6 Classic Album Covers That Were Originally Horrifying

Some album covers are so iconic that you can immediately picture them in your mind, even if you've only seen them as tiny icons on your Spotify playlist (you'd recognize that Nirvana baby anywhere). Well, we've told you before how some of the most recognizable album covers in music history narrowly avoided being disgusting, confusing, and otherwise traumatizing images that might have ruined the band's legacy (or at least gotten them banned from Walmart).

So if cooler heads hadn't prevailed, history might remember all of these differently ...

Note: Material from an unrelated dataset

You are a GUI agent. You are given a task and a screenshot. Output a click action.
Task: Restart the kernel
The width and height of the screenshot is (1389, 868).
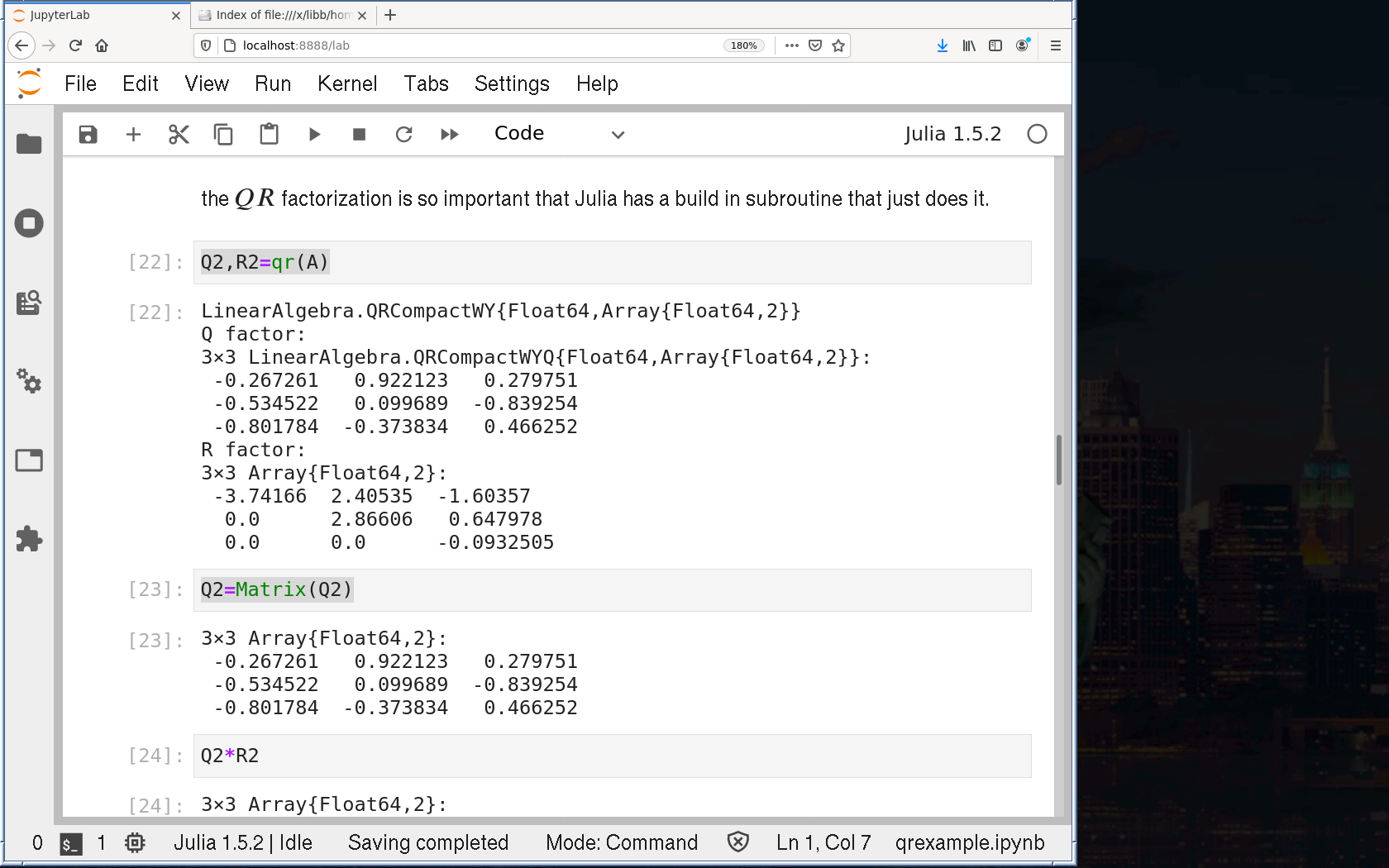(403, 134)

#6. Kanye West Was Going to Have Sex With a Winged Woman

The Album Cover We Saw:

Roc-a-Fella/Def Jam

The Cover We Almost Saw:

Roc-a-Fella/Def Jam
He didn't let her finish.

Time.com has called Kanye West's My Beautiful Dark Twisted Fantasy "his most mature work," which might explain why, for the front cover, he went with a sober painting of some Olive Oyl lookalike dressed in a tutu. It's simple, elegant, and ... boring. This would be fine for a late-era Eric Clapton album or something, but we're talking about Yeezy here. Where's the gold-plated cheetah eating a Kanye West-brand Candye Bar? Why isn't there a cutout of Kanye's face on Elvis' body with James Brown's actual feet stapled to the jewel case? WHERE'S THE CRAZY, WEST?

And then you see the original cover. Behold, a nude phoenix with a polka-dotted tail and a severe case of gingivitis straddling a similarly nude, crazy-eyed Kanye(?) with either a beer or a bowling pin in his hand.

Roc-a-Fella/Def Jam
Which is, like, the 974th craziest sentence ever written about him.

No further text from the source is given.